Sekalipun demikian, bukan berarti ilmu tidak pemting bagi filsafat.justru filsafat pun
bekerja dengan bantuan ilmu. Banyak filsuf yang berpendapat pendidikan tentang metode
ilmiah dan mereka saling memupuk perhatian dalam beberapa disiplin ilmu. Baik filsuf
maupun ahli ilmu kedua-duanya mendapat gambaran yang lebih luas, jika mereka
memahami dan menghargai disiplin masing-masing. Selanjutnya untuk membuka
wawasan lebih luas, Driyararka memberi penjelasan lebih luas tentang perbedaan filsafat
dengan ilmu pengetahuan sekaligus kebutuhan ilmu-ilmu lain terhadap filsafat.

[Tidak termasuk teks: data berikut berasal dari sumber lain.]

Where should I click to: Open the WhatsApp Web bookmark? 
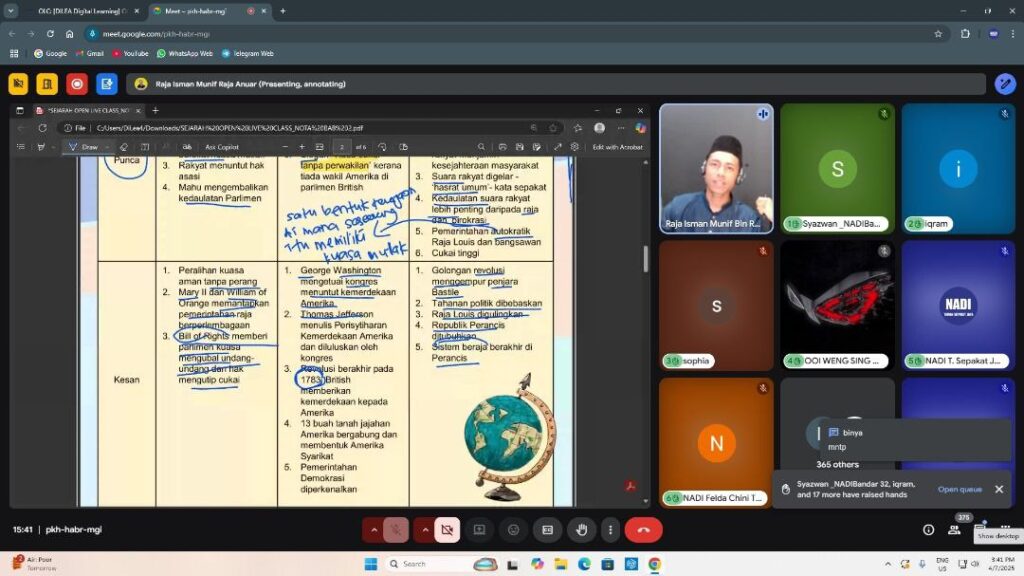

Maka dengan singkat dapat dirumuskan hubungan filsafat dan ilmu pengetahuan
sebagai berikut :
- Filsafat mempunyai obyek yang luas, sifatnya universal, sedangkan ilmu-ilmu itu
terbatas, khusus lapangannya.
- Filsafat hendak memberikan pengetahuan, insight lebih mendalam dengan
menunjukkan sebab-sebab terakhir, sedangkan ilmu pengetahuan juga menunjukkan
sebab-sebab tapi tak begitu dalam.
- Filsafat memebrikan sintesis kepada ilmu-ilmu pengetahuan yang khusus,
mempersatukan dan mengoordinasikannya.
- Lapangan filsafat mungkin sama dengan lapangan ilmu pengetahuan, tapi sudut
pandangnya lain, jadi merupakan 2 ilmu yang tersendiri. Kedua-duanya penting dan
perlu, dan kedua-duanya saling melengkapi. Tetapi keduanya harus saling
menghormati dan mengakui batas-batas dan sifat-sifat masing-masing.